### [Excerto citado]
==============================

Uma nova tentativa de resolução do problema das rendas foi efectuada pelo Decreto n.º 15289, de 30 de Março de 1928. Previram-se, aí, esquemas complexos de actualizações com base no valor matricial (artigo 27.º). As rendas dos prédios que vagassem eram libertadas (artigo 29.º), bem como as relativas a arrendatários com outra habitação ou que subaproveitassem o local (artigo 30.º) ou a proprietários de prédios construídos sem subsídios depois da entrada em vigor do diploma (artigo 54.º). Os contratos no regime de liberdade de renda podiam, ainda, cessar no seu termo, por conveniência do senhorio, nos moldes gerais (artigo 54.º, § 1.º). Estas regras foram suspensas, contudo, ainda que em parte, pelo Decreto n.º 15315, de 4 de Abril de 1928, enquanto o Decreto n.º 22661, de 13 de Junho de 1933, dispôs que as restrições relativas a rendas e a despejos só pudessem ser invocadas pelos arrendatários em relação à habitação onde tivessem residência permanente (artigo 5.º).
A concluir esta fase, assinale-se o Código de Processo Civil de 1939, que inseriu a acção de despejo entre os processos especiais nele regulados (artigos 970.º a 998.º), ainda que integrando matéria que, como o depósito das rendas, nada, com ela, tinha a ver.
A Lei n.º 1918, de 3 de Abril de 1940, da natureza fiscal, facultou avaliações de locais onde houvesse estabelecimentos comerciais, permitindo nova renda em consonância com o valor actualizado (artigo 4.º).
6. A grande reforma subsequente no domínio do arrendamento ficou a dever-se à Lei n.º 2030, de 22 de Junho de 1948.
Este diploma veio tratar de assuntos variados, com relevo para a expropriação por utilidade pública e para o direito de superfície. Na sua parte V - artigos 36.º e seguintes - versou o contrato de arrendamento urbano, numa série de preceitos que transitariam, depois, para o Código de 1966. Devem ser sublinhadas as disposições referentes à caducidade (artigos 41.º e seguintes) e à transmissão por divórcio e por morte do arrendatário (artigos 44.º e seguintes). A regra da renovação automática foi, contudo, conservada, por força do direito anterior. No tocante à actualização das rendas, foi esta admitida, fora de Lisboa e do Porto, até ao duodécimo do rendimento ilíquido inscrito na matriz, de modo escalonado (artigo 47.º, n.º 1); admitia-se, ainda, a avaliação fiscal para corrigir tal rendimento, na base da qual poderia haver novas actualizações (artigo 47.º, n.º 2). Nas duas principais cidades do País, as rendas ficaram, pois, congeladas. Os arrendamentos comerciais, a sublocação, o direito de preferência, as acções de despejo e o depósito de rendas eram, ainda, objecto de várias disposições.

==============================

### [Dados de origem]
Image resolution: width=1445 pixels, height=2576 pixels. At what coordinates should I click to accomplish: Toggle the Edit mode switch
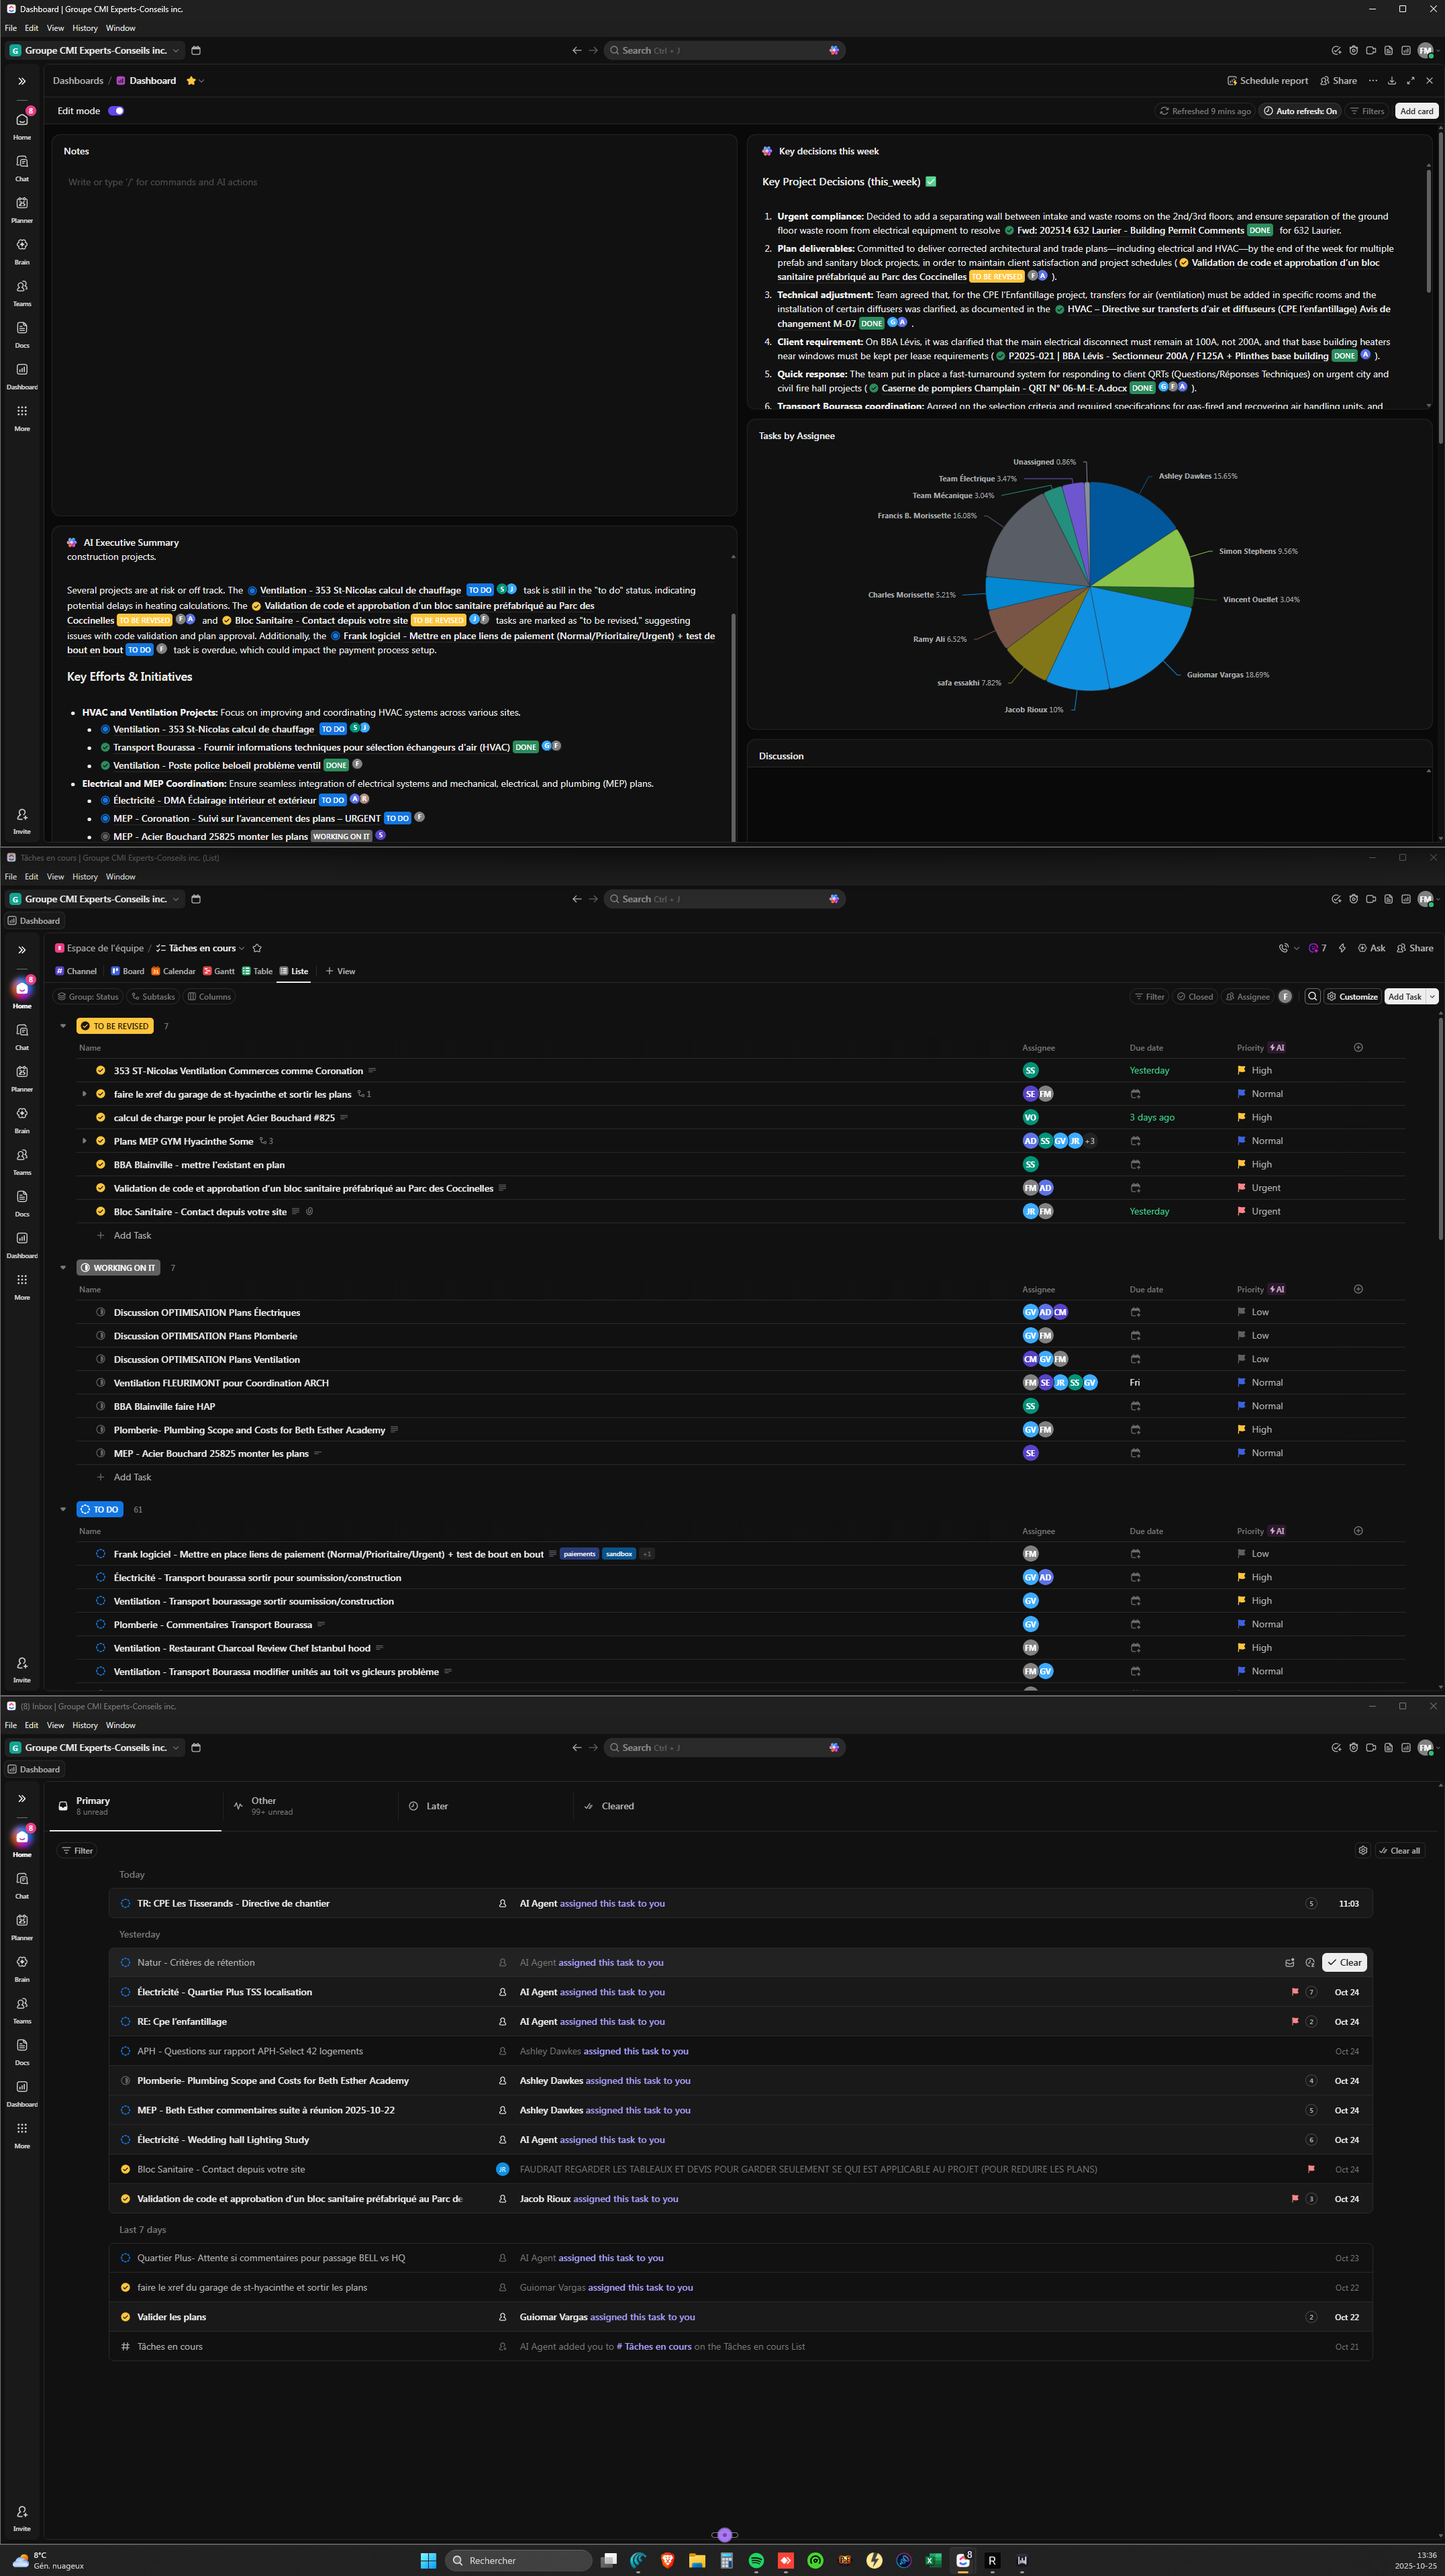[116, 111]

==============================

### [As suas tarefas]
**a.** Reproduza, por favor, o trecho do texto sobre o arrendamento urbano, começando em "A concluir esta" e seguindo até "tinha a ver.".
**b.** Com base no texto sobre o arrendamento urbano, responda às perguntas seguintes:
(i) Que decreto, de 30 de Março de 1928, fez uma nova tentativa de resolver o problema das rendas?
(ii) Em que artigos do Código de Processo Civil de 1939 ficou regulada a acção de despejo?
(iii) Fora de que cidades a Lei n.º 2030 admitiu a actualização das rendas?

### [Soluções dos exercícios]
**a.**
A concluir esta fase, assinale-se o Código de Processo Civil de 1939, que inseriu a acção de despejo entre os processos especiais nele regulados (artigos 970.º a 998.º), ainda que integrando matéria que, como o depósito das rendas, nada, com ela, tinha a ver.

**b.**
(i) O Decreto n.º 15289.
(ii) Nos artigos 970.º a 998.º.
(iii) Fora de Lisboa e do Porto.